JY-Zhou / IRIS

A method for predicting ensembles of In vivo RNA secondary structures using PARIS data
http://iris.zhanglab.net/
GNU General Public License v3.0
2 stars 0 forks source link

Should the CRRSANT style double-mapped reads be used? #1

Closed SchwarzMarek closed 2 years ago

SchwarzMarek commented 2 years ago

Hello, I'm interested in using the IRIS to predict secondary structures.

Firstly, I'm unsure about what is the best procedure to align reads to the RNA sequence (usually, reads are mapped to the whole genome). During searching for the optimal way, I've found the CRRSANT, with optimized setting for STAR aligner (https://github.com/zhipenglu/CRSSANT).
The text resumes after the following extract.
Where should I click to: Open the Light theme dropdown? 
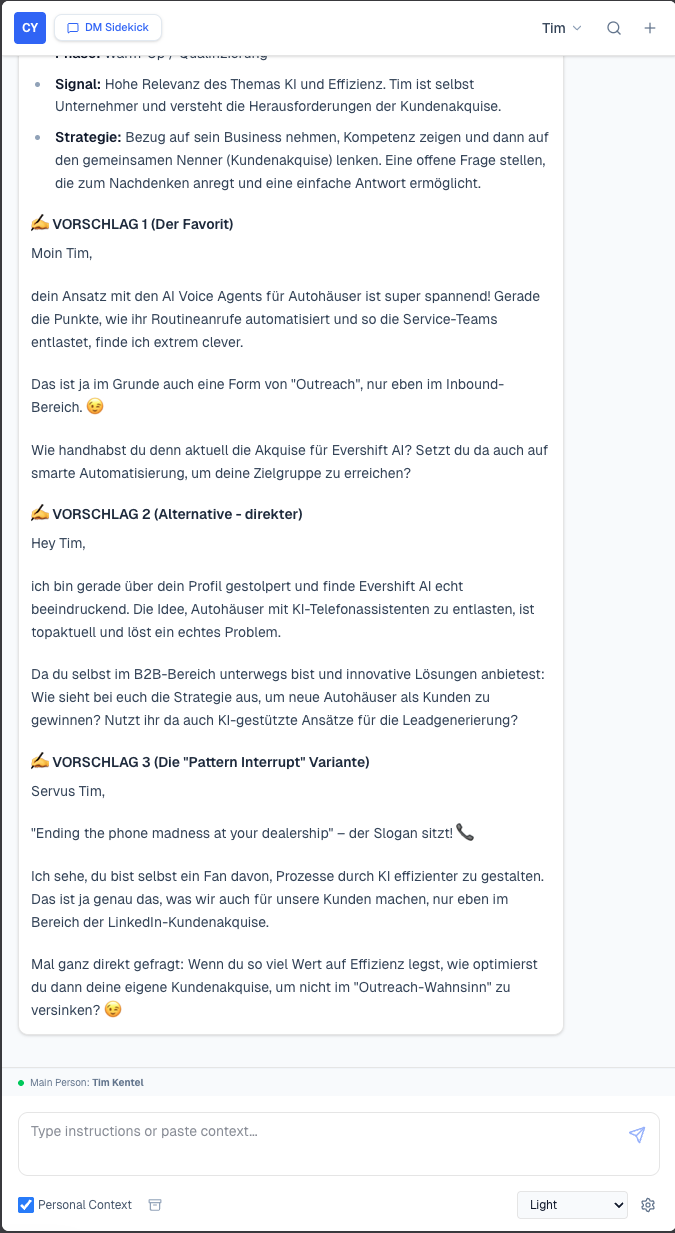click(572, 1205)
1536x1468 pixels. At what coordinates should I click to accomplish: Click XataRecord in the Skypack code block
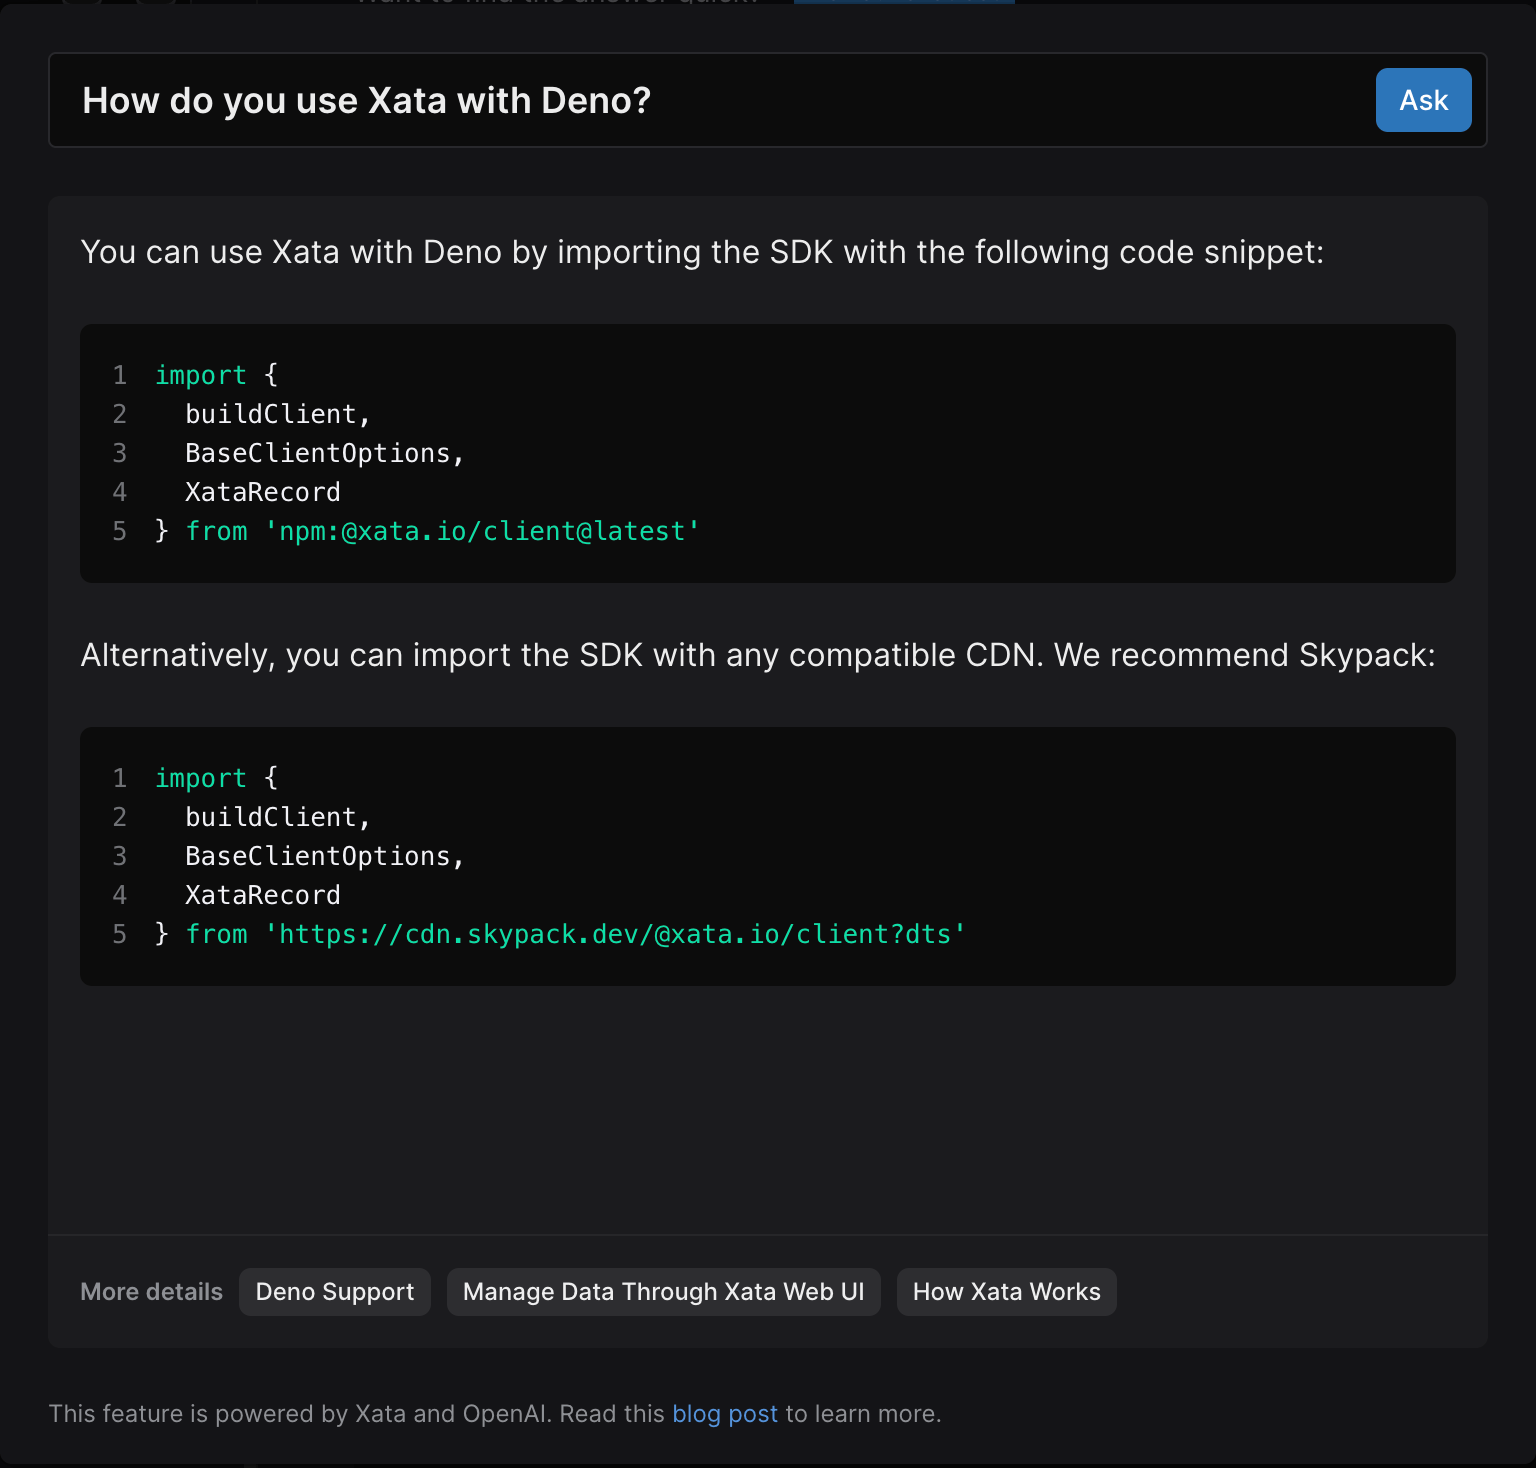262,895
What I'm unsure about is how to treat rearranged reads from step 3 (result of softreverse.py) can such reads be incorporated into the IRIS analysis, or is it only CRSSANT specific and such input should not be used with IRIS?

Thank you

JY-Zhou commented 2 years ago

Thank you for your concerns. :)

I guess it can be used directly in IRIS. IRIS simply takes as input the mapped PARIS reads as two distant segments on the RNA sequence (IRIS can extract them from the BAM file), which can be represented mathematically as

((LeftArm_start, LeftArm_end), (RightArm_start, RightArm_end))

For convenience, I've just uploaded our scripts to map PARIS reads using STAR, including some tweaks to the arguments. The major concern is that STAR was originally designed to align spliced reads, and it takes into account a lot of splicing biases as default arguments, which we should eliminate when dealing with PARIS reads. We use STAR in two steps: 1) indexing your reference RNA sequences of interest (lib/STAR/sample_STAR_indexing.sh) 2) maping all high-quality PARIS reads to it (lib/STAR/sample_STAR_mapping.sh)

Hope it help!

SchwarzMarek commented 2 years ago

Thank you for the answer and the examples provided.